Twilight Closse]T 〜すれ違い〜-2
なし崩し的に中に入れられた俺は度肝を抜かれた。
キレイなのだ。
あれだけ酷かった縮小版ゴミ屋敷が完全とは行かずともキレイになってた。
散乱していたカップ麺ガラはどこから出したのかビニール袋の中に超圧縮で入ってたし、散らばってた本は全て角に積み上げられていた。てか、この家にクッションがあるとは思わなかったぞ。奥山。

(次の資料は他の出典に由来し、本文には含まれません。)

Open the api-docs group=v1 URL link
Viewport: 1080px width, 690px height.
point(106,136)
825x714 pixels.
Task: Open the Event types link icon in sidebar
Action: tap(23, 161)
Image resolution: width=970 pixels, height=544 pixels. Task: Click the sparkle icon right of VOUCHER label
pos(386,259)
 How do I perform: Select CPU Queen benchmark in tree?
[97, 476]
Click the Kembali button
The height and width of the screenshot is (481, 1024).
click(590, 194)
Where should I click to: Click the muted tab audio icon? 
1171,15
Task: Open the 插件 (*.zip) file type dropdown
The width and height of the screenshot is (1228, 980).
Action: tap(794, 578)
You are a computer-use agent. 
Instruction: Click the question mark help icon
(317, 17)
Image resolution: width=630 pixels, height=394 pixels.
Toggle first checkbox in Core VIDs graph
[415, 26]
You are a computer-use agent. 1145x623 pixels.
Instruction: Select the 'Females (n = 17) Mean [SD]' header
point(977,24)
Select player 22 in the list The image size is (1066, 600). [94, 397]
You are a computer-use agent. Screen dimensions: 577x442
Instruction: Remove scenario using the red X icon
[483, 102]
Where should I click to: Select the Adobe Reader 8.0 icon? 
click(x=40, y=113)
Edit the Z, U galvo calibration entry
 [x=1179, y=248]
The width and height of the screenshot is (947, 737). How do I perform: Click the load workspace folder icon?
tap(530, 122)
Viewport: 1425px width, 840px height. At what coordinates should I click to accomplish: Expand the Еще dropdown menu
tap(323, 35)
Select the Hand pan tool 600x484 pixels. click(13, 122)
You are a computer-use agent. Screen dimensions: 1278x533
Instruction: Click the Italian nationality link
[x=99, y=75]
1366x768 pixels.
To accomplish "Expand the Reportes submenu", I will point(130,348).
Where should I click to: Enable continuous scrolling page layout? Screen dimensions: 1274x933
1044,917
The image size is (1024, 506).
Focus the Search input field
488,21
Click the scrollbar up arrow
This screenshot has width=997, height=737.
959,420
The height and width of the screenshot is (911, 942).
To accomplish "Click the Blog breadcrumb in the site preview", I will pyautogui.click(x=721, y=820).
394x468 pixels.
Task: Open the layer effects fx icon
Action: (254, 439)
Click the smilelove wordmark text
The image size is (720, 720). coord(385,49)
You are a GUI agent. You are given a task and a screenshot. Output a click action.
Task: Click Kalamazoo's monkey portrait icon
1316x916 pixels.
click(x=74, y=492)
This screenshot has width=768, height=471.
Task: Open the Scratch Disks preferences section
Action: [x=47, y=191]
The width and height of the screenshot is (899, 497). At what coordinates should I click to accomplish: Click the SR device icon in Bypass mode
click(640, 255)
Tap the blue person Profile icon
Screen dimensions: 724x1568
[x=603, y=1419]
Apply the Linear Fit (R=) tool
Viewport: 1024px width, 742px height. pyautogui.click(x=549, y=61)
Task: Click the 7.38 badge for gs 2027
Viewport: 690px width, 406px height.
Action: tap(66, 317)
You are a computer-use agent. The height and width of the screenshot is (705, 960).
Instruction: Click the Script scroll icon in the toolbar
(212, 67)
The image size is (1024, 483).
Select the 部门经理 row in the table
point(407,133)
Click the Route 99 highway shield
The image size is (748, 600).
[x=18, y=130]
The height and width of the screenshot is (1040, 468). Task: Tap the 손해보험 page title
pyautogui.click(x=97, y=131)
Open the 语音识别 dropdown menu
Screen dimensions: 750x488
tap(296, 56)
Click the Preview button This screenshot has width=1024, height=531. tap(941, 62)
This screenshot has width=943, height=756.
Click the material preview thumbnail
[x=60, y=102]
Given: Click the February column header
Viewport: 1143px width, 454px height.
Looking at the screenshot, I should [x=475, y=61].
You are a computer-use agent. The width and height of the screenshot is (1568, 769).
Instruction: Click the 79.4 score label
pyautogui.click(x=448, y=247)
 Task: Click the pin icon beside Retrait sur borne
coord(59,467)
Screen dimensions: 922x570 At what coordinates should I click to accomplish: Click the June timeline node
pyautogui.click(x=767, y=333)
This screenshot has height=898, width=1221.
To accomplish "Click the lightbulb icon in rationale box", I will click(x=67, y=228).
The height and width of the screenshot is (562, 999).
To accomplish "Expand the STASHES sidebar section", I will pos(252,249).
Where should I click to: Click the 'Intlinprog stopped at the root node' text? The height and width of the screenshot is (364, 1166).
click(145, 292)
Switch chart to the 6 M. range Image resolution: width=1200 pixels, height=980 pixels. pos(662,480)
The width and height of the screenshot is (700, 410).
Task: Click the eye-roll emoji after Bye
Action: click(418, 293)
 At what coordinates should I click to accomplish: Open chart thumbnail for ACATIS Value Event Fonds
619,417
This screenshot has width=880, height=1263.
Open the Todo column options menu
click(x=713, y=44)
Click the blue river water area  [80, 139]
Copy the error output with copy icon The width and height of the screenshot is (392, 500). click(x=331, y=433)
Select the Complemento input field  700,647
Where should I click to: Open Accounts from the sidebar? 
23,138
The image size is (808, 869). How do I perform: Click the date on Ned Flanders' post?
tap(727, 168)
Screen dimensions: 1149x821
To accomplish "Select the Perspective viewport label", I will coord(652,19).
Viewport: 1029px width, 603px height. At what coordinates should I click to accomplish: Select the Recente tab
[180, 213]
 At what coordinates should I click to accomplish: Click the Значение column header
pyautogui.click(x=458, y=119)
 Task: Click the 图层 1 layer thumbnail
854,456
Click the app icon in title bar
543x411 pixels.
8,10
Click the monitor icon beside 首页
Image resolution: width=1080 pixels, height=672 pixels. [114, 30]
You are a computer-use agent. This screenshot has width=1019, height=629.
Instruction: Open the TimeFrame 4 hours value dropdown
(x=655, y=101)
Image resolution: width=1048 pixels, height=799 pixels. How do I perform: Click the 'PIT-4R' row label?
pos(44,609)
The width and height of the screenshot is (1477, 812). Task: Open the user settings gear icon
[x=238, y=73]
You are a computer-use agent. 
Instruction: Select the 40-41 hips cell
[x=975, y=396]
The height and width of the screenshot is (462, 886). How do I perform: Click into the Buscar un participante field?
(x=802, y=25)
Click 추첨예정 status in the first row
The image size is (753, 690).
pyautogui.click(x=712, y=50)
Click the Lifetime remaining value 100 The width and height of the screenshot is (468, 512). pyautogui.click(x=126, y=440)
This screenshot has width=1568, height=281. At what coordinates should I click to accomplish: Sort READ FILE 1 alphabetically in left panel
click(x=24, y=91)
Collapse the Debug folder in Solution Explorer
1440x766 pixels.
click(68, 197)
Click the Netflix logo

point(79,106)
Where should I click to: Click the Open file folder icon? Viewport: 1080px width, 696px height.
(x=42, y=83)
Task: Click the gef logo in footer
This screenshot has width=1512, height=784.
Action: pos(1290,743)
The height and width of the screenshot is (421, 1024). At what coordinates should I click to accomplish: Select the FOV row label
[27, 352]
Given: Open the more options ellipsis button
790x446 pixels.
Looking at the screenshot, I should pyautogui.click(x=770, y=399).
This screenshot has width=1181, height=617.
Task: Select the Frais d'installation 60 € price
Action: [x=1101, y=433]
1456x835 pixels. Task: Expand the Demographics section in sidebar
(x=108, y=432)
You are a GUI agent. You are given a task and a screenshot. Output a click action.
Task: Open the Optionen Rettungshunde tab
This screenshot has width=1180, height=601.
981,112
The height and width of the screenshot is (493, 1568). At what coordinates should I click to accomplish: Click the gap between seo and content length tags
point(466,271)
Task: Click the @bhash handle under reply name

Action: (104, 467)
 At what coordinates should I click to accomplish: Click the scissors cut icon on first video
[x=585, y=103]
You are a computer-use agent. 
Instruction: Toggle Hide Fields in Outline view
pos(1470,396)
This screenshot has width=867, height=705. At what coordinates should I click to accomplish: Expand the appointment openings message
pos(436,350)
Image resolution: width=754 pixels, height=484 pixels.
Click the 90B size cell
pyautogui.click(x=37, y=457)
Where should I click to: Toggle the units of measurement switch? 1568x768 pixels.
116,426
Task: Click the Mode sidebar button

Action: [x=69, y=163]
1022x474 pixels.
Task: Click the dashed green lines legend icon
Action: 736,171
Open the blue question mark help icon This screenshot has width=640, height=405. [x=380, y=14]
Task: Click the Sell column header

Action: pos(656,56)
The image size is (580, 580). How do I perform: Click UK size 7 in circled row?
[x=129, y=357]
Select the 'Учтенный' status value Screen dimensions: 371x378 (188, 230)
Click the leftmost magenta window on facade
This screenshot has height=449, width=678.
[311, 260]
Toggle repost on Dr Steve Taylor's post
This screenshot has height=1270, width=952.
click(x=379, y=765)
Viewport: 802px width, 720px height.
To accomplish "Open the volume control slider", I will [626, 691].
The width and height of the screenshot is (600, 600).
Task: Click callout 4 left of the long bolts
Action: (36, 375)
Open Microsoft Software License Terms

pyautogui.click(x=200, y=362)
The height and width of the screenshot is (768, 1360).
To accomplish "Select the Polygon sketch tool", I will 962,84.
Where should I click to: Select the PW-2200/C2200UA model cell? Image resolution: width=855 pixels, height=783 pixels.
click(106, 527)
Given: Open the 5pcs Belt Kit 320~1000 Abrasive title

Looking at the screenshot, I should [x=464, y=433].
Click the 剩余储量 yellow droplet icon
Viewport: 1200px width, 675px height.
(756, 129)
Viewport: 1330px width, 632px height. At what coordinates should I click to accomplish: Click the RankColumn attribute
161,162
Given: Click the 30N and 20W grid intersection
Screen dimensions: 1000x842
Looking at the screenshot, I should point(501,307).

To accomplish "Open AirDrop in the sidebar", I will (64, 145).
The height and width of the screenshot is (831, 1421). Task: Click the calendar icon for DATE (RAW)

俺はその予想外なクッションを枕に寝かされ、奥山は濡れた布を持ってきてくれた。
べちゃっ…
布は必要以上に水分を吸い込んでいた。
水が頬を塗らして床に落ちる。
『大丈夫ですか?』
濡れた細腕でスケブに文字を書く奥山。濡れ手で触ったからすこしくしゃっとなった。
「あぁ…死んでない」
少し水浸しだがな。
「つか…その…悪かった。ゴメン」
奥山はキョトンとしてたが、俺は構わず続けた。
「何か、変な物を見られるのが嫌だったのに…無理矢理掃除させて…しかも、俺途中で抜け出て…」
特に謝罪の言葉は考えてなかった。西野は「あんたの誰かを思いやる気持ちは評価す
る」と言った。
言われた通り、すまない気持ちだけを言葉にして、奥山に伝えた。
「本当にゴメン…もう無理強いはしないから…また、飯作りに来て…良いか…」
即席で言った割には、結構決まったと思う。もう二度とこんなセリフ吐けない。
問題は、奥山が未だキョトンとしてた事だ。
「………!」
あ、何か気が付いたっぽい。
会って最初は反応の無い子だなと思ってたけど、以外と感情的でコツさえ掴めば何となく気持ちが分かるようになった。素人なら今のは気付かなかったな。
…何を思ったのか、一冊の本を俺に渡した。
…これは…
「お前…これ俺が拾った…」
そうだった。
掃除で拾った奥山の「恥ずかしい物」
『開けて見てください』
訳が分からない。
あの時、あそこまで見られるのを嫌がったのに、今度は見てください?なんじゃそりゃ。
『ひらの君はかん違いしてます』
そう言ってその本を開いて俺に見せた。
中には写真…男女が二人、小さな女の子が一人の写真が、たくさん張られてる。
アルバムだった。
『お父さんとお母さんです』
無表情ながら、少し奥山の顔が綻んだ。
『なくなったのが見つかって、嬉しかったんです』
…
……
………
俺の記憶の中の震える奥山が、今の言葉で一変した。
つまりだ。
あれは俺を拒絶したのではなく、見つかって感極まって嬉しい震えで、
俺が逃げて心配だったからすぐに開けようと通信を切って、
俺が来そうになったからドアを開けて出迎えようとして
要するに…
「最初から…怒って…ない…?」
『はい。すごく嬉しいです』
「何よ…それ…」
あ〜、バカだ。
それも今世紀最強極上バカだ。
何よ。このオチ。
予想外だけど、かなりばかばかしいぞ?
西野?あいつに何て言われた?
(「泣かないでって」)
泣いた?
こんな事で?
「フフフ…ハハハハハハハ…」
嗚呼…あんまりバカ過ぎて笑いが止まらねぇ…
「?、?」
奥山はまたキョトンとなってしまった。
笑えよ奥山。俺はバカだし今日の昼はかなり旨い西野ン家のラーメンだぞ。
「ハハハハハハハ…」
自分のバカさと、どこから来るか分からない安堵に、俺はしばらく笑い続けた。